Tracking SD-WAN incidents with Service Now

Introduction

As networks evolve to provide better user experience and new technologies to manage the network are introduced, maintaining everything running smoothly has become increasingly difficult. One of the critical responsibilities of the operations team is tracking problems happening all over the network. Identifying them is just the beginning, then they need to be logged and driven to resolution. Multiply the amount of actions per incident and you have enough to keep your IT team busy all day long!

In this post I will show you what you need to know to integrate the SD-WAN Manager with ServiceNow for incident management. We will see some of the most common problems in SD-WAN.

Lab setup

I am using SD-WAN Manager version 20.12.1 and I have a ServiceNow developer instance. My Webhook Server runs in Ubuntu 20.04 LTS and I built the webhook receiver in Go language.

To simplify things, I have direct communication between all the elements of my lab.

Webhooks

Webhooks are a way for web applications to communicate with each other in real-time.
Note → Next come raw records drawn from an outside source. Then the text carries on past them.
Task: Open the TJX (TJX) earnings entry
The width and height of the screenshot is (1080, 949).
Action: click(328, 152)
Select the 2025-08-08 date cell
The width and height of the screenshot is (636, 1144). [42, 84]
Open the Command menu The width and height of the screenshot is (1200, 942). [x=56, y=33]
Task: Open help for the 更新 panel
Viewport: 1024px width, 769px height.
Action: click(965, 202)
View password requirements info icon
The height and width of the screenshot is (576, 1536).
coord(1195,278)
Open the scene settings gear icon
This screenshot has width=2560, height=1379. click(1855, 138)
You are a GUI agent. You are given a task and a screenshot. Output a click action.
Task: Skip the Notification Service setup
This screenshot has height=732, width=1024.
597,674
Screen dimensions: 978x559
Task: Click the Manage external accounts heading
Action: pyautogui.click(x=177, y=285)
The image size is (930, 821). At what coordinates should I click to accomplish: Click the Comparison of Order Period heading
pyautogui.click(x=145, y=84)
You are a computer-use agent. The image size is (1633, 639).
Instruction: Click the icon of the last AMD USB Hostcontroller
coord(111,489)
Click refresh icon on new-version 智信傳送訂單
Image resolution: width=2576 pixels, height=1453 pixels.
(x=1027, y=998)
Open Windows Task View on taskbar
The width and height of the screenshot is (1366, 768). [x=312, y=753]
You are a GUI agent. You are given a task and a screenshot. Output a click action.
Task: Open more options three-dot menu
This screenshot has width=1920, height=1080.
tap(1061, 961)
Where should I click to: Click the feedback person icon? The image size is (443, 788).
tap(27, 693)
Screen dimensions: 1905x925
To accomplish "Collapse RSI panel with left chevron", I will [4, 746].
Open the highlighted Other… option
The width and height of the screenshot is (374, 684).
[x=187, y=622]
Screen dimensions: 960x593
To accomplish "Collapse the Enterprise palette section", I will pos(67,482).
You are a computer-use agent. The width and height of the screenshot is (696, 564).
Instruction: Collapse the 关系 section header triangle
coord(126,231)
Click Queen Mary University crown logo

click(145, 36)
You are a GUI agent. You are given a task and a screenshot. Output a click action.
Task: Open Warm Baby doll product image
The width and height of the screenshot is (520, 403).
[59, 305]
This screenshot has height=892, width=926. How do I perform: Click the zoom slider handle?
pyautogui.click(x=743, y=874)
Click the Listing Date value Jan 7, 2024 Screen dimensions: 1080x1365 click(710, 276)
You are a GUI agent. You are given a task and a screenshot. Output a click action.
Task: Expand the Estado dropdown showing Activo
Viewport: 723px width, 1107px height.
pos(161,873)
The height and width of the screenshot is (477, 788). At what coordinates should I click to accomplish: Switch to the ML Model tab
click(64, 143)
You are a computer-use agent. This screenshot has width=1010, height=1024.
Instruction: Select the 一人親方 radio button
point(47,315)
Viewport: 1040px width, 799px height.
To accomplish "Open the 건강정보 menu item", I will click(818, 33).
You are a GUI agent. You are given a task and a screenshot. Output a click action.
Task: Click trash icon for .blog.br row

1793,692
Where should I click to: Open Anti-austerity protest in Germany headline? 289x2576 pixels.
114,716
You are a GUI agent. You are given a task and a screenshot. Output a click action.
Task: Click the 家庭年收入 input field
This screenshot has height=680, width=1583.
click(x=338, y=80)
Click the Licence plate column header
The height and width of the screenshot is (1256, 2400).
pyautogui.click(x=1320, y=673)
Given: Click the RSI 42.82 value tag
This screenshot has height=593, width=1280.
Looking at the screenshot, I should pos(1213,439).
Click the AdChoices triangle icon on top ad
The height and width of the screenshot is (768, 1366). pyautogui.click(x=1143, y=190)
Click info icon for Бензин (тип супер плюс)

They allow one application to send automated notifications to another application when a specific event occurs, it is referred to as push model. This facilitates integration between different systems and can be used to trigger subsequent automated activities. Webhooks typically use HTTP callbacks to share notifications/information.

In our scenario, the SD-WAN Manager will monitor events on BR10 and will send HTTP POST requests to our Webhook Server when specific events occur. This will allow us to manage incidents in ServiceNow.

Anatomy of a Webhook Notification

Let’s understand the structure and information that the SD-WAN Manager will be sharing with our Webhook Server.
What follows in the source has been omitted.